Reproduce the records below exactly as they appear.

## Provided data
━━━━━━━━━━

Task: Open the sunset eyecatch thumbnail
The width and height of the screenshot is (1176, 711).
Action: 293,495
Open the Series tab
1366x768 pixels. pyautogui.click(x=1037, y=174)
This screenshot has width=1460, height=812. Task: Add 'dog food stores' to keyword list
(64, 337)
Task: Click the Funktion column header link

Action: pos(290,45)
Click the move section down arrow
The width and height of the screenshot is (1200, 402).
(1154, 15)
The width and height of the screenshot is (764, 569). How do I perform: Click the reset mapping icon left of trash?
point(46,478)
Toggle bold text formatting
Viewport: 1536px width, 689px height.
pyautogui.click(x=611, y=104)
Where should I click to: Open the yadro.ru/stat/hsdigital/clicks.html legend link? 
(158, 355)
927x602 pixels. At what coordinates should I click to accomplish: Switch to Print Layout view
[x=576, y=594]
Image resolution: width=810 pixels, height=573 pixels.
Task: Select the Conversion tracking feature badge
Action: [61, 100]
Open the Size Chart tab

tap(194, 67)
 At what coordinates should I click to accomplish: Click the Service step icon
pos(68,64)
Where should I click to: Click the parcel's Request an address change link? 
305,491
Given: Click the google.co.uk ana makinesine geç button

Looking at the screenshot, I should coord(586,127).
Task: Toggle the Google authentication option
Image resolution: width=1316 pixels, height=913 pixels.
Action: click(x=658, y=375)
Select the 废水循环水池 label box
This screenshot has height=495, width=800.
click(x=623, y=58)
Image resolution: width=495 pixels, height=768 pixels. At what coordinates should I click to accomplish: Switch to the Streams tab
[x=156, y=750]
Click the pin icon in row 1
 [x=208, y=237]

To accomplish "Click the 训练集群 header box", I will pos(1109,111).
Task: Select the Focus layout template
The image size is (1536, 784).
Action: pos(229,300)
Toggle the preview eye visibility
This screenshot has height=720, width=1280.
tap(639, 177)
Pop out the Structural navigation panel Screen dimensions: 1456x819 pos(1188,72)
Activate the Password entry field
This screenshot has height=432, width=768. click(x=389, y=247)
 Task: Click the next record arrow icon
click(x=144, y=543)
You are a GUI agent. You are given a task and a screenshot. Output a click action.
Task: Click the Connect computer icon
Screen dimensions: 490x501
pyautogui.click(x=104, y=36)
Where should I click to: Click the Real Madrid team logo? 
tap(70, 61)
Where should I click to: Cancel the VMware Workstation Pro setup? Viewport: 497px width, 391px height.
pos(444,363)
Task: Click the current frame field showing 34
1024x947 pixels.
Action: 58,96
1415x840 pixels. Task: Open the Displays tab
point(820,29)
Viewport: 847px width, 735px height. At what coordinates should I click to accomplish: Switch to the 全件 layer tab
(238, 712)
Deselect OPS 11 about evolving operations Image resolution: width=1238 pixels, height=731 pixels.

━━━━━━━━━━

## Exercise answer
Task: Open the sunset eyecatch thumbnail
The width and height of the screenshot is (1176, 711).
Action: 293,495
Open the Series tab
1366x768 pixels. pyautogui.click(x=1037, y=174)
This screenshot has width=1460, height=812. Task: Add 'dog food stores' to keyword list
(64, 337)
Task: Click the Funktion column header link

Action: pos(290,45)
Click the move section down arrow
The width and height of the screenshot is (1200, 402).
(1154, 15)
The width and height of the screenshot is (764, 569). How do I perform: Click the reset mapping icon left of trash?
point(46,478)
Toggle bold text formatting
Viewport: 1536px width, 689px height.
pyautogui.click(x=611, y=104)
Where should I click to: Open the yadro.ru/stat/hsdigital/clicks.html legend link? 
(158, 355)
927x602 pixels. At what coordinates should I click to accomplish: Switch to Print Layout view
[x=576, y=594]
Image resolution: width=810 pixels, height=573 pixels.
Task: Select the Conversion tracking feature badge
Action: [61, 100]
Open the Size Chart tab

tap(194, 67)
 At what coordinates should I click to accomplish: Click the Service step icon
pos(68,64)
Where should I click to: Click the parcel's Request an address change link? 
305,491
Given: Click the google.co.uk ana makinesine geç button

Looking at the screenshot, I should coord(586,127).
Task: Toggle the Google authentication option
Image resolution: width=1316 pixels, height=913 pixels.
Action: click(x=658, y=375)
Select the 废水循环水池 label box
This screenshot has height=495, width=800.
click(x=623, y=58)
Image resolution: width=495 pixels, height=768 pixels. At what coordinates should I click to accomplish: Switch to the Streams tab
[x=156, y=750]
Click the pin icon in row 1
 [x=208, y=237]

To accomplish "Click the 训练集群 header box", I will pos(1109,111).
Task: Select the Focus layout template
The image size is (1536, 784).
Action: pos(229,300)
Toggle the preview eye visibility
This screenshot has height=720, width=1280.
tap(639, 177)
Pop out the Structural navigation panel Screen dimensions: 1456x819 pos(1188,72)
Activate the Password entry field
This screenshot has height=432, width=768. click(x=389, y=247)
 Task: Click the next record arrow icon
click(x=144, y=543)
You are a GUI agent. You are given a task and a screenshot. Output a click action.
Task: Click the Connect computer icon
Screen dimensions: 490x501
pyautogui.click(x=104, y=36)
Where should I click to: Click the Real Madrid team logo? 
tap(70, 61)
Where should I click to: Cancel the VMware Workstation Pro setup? Viewport: 497px width, 391px height.
pos(444,363)
Task: Click the current frame field showing 34
1024x947 pixels.
Action: 58,96
1415x840 pixels. Task: Open the Displays tab
point(820,29)
Viewport: 847px width, 735px height. At what coordinates should I click to accomplish: Switch to the 全件 layer tab
(238, 712)
Deselect OPS 11 about evolving operations Image resolution: width=1238 pixels, height=731 pixels.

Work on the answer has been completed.